After graduating with a doctorate, Allee was growing uneasy. Married now with a child, he was increasingly disturbed by the war. Why, for heaven’s sake, this horrific bloodshed and carnage? At Chicago science might have laid his childhood belief in an all-powerful God to eternal rest, but at times like this roots provided comfort. If he couldn’t pacify unbelief, he could sure as hell deify pacifism. That March he was appointed chairman of the Quaker War Service for civilian relief in Chicago, an outfit that had grown out of the Monthly Meeting of Friends.

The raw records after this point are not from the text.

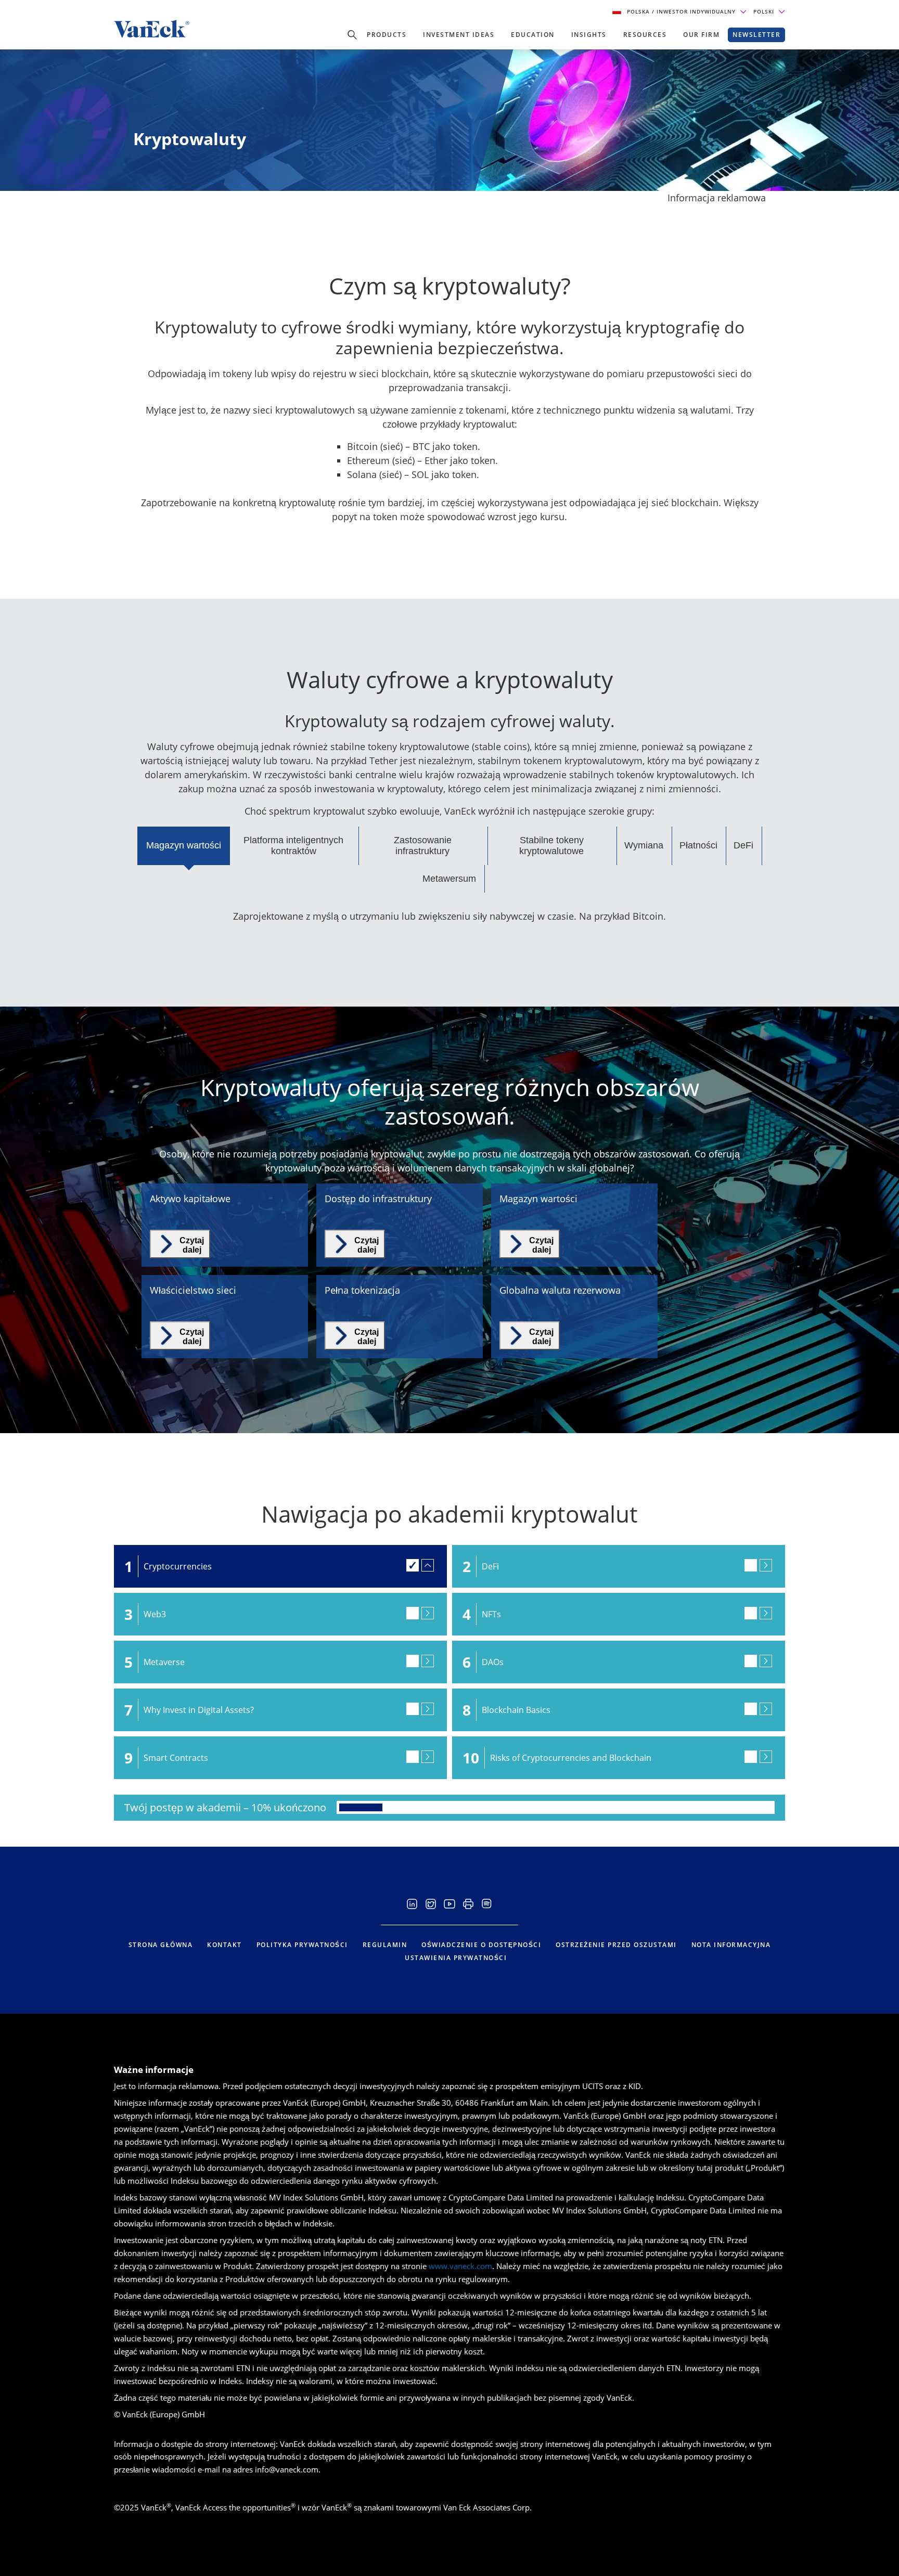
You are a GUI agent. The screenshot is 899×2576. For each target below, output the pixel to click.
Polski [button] (764, 11)
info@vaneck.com (286, 2469)
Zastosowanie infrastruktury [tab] (423, 845)
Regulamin (385, 1944)
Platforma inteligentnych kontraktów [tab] (293, 845)
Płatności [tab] (698, 845)
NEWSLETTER (756, 34)
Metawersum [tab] (449, 878)
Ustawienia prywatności (456, 1957)
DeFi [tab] (743, 845)
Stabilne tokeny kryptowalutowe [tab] (551, 845)
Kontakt (224, 1944)
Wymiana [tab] (643, 845)
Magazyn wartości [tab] (183, 845)
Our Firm (701, 34)
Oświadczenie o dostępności (481, 1944)
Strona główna (161, 1944)
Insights (589, 34)
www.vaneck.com (460, 2266)
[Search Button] (352, 34)
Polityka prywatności (302, 1944)
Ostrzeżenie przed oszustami (616, 1944)
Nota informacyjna (731, 1944)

It was early 1917, and the United States still remained on the sidelines. Already conscientious objectors were being humiliated and beaten in military training camps and prisons. Couldn’t enlistment in the newly formed American Friends Service Committee, aiding relief and reconstruction work abroad, qualify as conscription, a form of noncombatant service during war? After all, liberal pacifism held both the individual and the state responsible for the welfare and rights of the citizen. Conscription to go kill and die in war was in direct violation of this most holy of commitments. Individualism was the bedrock of democracy because it meant the assertion of human freedom, not the vulgar triumph of egoism. The least government could do in times of war was to allow pacifists to provide their service in nonviolent currencies.

Allee had recently been appointed professor of biology at Lake Forest College. He had read Kropotkin and in his gut knew that he must be right. But he had yet to convince himself of the biological justification for peace and cooperation with an original scientific discovery of his own.

In the college chapel he preached on the rights of conscientious objectors. When the administration forbade him to preach in the chapel again, he spoke up in the classroom. The college docked his salary. A few faculty and students were heard murmuring the word “traitor” under their breath. Traitor? The local
Springfield News-Report
wasn’t so inhibited: “Sometimes war is unavoidable, and college professors are no more necessary to civilization than carpenters and cobblers.” Allee’s was a “most convenient theory.” If a choice had to be made, “we should prefer to give up the professors.”
12

In April, Congress voted to enter the Great War. The requests of the American Friends’ Service had been rejected. At Lake Forest, Allee waited for more peaceful times. If he wanted to find scientific proof to combat the folly of human warfare, he would need to go someplace else.

 

 

On the afternoon of December 28, 1917, the delegates shuffled into the Animal Morphology Building at the University of Minnesota blowing into their freezing hands. The newly established National Research Council could easily envision how physicists and mathematicians, chemists and geologists, might lend a hand to the war effort. But what about biologists? At the annual meeting of American Society of Zoologists, a special session on “The Value and Service of Zoological Science” had been hurriedly convened. The delegates settled quietly in their chairs.
13

Darwinism had become about as German as liverwurst. Back in 1859, when he was under attack in England for
The Origin of Species
, Darwin wrote to a colleague: “The support which I receive from Germany is my chief ground for hoping that our views will ultimately prevail.” And although he himself had carefully avoided any political implications for man, in Germany, Darwinism was interpreted as having repercussions for the future of civilization. It was Ludwig Woltmann, a German, who first gave the enterprise its name. Amounting to a revolt against Judeo-Christian and neo-Kantian ethics, “social Darwinism” advanced a set of biologized beliefs: The moral sense is a biological instinct, not a spiritual endowment; human races are unequal; biology is destiny; the welfare of the individual is subservient to the health of the group; the struggle for existence renders war and death necessary to progress; progress and biological purification are one and the same. It was this distortion of Darwin’s theory, many American zoologists claimed, that was blowing wind into Germany’s war sails.